Democrats, and several dozen moderate Republicans, want to see a legislative solution for immigrants who came to the United States illegally as children -- known as “Dreamers” -- before the end of the year. Democrats and some Republicans in the Senate also hope to pass bipartisan legislation to shore up the Affordable Care Act marketplace, and lawmakers hope to reauthorize the Children’s Health Insurance Program. Also lingering are the expiring federal flood insurance program, and another round of disaster relief money for areas damaged by hurricanes.
Republicans had appeared to settle on a strategy to fund the government through Dec. 22, and released legislation over the weekend to do just that. But conservatives in the House Freedom Caucus balked, pushing instead for a CR lasting until Dec. 30. Their fear is that with Republicans likely to pass a final version of their tax overhaul just before Christmas, some Republicans could use their votes there as leverage for extraneous priorities in the spending bill.

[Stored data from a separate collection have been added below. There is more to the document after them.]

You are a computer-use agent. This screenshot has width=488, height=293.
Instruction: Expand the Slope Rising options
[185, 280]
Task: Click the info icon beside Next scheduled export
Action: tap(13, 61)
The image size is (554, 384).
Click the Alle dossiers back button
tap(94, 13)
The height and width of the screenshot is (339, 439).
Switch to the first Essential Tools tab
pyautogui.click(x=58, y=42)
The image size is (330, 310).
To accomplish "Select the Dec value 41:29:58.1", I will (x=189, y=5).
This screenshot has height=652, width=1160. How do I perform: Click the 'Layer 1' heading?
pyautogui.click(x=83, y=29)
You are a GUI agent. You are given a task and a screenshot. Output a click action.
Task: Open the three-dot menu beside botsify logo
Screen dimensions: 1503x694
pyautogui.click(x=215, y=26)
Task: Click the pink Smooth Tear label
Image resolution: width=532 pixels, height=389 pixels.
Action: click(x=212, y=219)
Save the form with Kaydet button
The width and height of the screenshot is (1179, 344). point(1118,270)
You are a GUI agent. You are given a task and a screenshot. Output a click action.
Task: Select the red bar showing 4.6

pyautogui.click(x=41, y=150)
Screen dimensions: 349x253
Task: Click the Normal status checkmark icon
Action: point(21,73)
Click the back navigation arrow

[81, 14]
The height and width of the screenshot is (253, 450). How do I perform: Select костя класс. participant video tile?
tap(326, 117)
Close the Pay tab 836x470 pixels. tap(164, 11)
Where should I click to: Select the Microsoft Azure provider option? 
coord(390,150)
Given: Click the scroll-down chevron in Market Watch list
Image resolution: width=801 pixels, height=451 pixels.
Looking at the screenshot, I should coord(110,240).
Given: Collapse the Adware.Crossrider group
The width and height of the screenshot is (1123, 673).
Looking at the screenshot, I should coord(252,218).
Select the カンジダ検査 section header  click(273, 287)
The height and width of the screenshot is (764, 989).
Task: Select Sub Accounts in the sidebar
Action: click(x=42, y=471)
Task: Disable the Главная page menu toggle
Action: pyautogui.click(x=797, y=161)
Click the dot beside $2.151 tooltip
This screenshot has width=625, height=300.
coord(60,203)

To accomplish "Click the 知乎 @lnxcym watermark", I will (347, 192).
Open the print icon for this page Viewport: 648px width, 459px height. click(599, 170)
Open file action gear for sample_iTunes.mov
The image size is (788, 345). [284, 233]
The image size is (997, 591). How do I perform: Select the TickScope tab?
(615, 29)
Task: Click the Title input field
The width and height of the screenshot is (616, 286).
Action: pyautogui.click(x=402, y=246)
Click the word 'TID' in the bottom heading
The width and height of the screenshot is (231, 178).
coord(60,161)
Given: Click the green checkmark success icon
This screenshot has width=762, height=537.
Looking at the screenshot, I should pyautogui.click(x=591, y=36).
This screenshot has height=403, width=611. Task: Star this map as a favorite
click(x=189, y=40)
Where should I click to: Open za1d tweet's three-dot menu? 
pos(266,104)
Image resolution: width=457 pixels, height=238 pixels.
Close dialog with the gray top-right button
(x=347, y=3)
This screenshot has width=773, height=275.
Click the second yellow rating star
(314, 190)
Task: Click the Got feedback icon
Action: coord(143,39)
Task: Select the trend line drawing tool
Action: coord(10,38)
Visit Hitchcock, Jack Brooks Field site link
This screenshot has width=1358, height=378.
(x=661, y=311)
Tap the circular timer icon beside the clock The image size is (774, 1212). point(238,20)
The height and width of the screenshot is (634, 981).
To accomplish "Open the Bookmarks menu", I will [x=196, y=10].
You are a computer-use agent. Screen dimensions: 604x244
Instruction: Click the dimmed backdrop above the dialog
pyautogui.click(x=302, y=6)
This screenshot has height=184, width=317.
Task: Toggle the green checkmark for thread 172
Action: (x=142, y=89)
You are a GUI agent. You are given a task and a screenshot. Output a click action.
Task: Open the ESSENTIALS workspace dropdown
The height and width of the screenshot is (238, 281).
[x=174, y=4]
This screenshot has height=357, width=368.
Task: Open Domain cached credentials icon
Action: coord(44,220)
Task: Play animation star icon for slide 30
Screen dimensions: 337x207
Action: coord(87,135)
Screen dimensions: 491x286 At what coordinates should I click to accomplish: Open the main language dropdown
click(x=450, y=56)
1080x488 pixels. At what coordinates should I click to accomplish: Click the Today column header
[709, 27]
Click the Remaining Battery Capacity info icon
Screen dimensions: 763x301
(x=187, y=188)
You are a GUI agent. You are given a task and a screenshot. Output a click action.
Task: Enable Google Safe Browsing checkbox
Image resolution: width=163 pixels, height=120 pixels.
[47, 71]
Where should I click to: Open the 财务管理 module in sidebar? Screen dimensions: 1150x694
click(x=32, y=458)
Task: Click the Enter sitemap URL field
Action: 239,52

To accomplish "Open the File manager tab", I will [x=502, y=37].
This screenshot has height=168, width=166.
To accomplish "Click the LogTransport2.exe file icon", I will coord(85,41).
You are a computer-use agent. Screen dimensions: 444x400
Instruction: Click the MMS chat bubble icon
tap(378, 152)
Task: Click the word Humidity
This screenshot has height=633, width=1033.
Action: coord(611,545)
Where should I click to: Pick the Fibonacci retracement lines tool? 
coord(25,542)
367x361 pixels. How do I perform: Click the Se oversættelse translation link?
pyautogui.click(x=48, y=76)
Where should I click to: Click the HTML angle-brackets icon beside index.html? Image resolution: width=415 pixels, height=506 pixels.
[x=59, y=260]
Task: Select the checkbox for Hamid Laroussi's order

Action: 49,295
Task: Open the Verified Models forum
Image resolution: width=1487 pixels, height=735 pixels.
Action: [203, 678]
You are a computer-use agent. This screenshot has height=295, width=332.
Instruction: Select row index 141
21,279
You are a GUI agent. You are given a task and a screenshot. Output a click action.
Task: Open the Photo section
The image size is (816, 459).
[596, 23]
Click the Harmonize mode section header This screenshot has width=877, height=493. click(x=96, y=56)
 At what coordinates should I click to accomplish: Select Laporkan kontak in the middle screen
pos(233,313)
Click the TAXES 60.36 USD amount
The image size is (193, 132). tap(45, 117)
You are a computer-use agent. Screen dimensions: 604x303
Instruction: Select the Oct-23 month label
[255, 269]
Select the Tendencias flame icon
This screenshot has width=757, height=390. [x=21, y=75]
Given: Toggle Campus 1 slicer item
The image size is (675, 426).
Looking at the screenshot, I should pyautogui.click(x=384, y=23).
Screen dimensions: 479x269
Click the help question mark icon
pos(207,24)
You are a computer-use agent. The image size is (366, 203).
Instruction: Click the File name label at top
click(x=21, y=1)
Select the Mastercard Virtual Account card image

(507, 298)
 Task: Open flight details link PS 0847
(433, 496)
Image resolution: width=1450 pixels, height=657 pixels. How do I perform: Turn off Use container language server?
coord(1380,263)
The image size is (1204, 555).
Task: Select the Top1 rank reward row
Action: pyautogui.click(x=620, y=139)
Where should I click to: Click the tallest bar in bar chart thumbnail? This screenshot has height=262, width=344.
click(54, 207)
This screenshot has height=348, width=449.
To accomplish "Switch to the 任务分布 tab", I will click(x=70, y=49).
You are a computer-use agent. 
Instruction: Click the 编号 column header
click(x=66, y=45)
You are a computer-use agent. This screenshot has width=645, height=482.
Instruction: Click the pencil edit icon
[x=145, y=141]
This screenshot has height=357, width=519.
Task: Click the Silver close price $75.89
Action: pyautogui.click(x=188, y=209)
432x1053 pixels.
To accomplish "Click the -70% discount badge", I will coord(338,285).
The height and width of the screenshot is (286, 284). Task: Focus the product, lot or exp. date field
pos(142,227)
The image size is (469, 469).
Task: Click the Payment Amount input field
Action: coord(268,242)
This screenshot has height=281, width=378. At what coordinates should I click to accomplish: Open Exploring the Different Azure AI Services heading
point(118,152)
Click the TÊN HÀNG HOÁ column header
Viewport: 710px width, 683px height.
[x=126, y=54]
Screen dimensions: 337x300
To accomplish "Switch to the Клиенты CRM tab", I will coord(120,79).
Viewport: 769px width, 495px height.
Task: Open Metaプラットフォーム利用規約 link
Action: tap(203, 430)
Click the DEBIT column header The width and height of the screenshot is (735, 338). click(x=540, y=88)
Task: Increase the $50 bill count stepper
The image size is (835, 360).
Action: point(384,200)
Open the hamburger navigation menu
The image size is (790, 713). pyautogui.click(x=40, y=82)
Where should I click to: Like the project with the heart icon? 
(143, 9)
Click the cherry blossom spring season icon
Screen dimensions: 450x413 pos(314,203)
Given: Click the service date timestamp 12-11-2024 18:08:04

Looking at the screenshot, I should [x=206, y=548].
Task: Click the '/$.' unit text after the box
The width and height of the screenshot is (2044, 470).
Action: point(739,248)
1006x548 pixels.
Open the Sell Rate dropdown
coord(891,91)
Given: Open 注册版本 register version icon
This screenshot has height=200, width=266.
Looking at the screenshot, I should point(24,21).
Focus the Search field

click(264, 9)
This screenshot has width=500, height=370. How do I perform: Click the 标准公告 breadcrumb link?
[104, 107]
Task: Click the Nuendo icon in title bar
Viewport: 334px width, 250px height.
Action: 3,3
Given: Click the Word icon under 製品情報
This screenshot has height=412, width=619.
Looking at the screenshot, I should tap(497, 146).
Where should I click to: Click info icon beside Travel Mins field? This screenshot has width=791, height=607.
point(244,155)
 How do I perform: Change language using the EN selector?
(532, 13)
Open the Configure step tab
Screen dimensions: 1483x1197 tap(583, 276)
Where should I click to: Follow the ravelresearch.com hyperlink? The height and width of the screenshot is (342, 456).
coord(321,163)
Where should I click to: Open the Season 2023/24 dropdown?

“If they’re coming through at the same time, I think it just makes it that much more likely that people say, ‘In order to vote for the tax bill, I’m going to need X,’ whatever X happens to be,” said Rep. Jim Jordan, a top Freedom Caucus member.
Some defense hawks are also pushing to separate out defense spending and fund the military for a full year while doing just a short-term solution for domestic programs, an approach Democratic senators would likely reject. Any spending bill in the Senate would require 60 votes, meaning Democratic support is necessary.
Still, amid those many contentious issues, perhaps the most volatile is DACA -- President Obama’s executive order providing temporary status to children brought to this country illegally. President Trump earlier this year cancelled the program, effective March 2018. Republican leaders have shown little willingness to get jammed on a DACA solution in December with the deadline three months away, but many Democrats are hoping to use their leverage on spending to force the issue. There is pressure within the GOP as well; three dozen House Republicans sent a letter to Speaker Paul Ryan Tuesday demanding a solution on DACA this year.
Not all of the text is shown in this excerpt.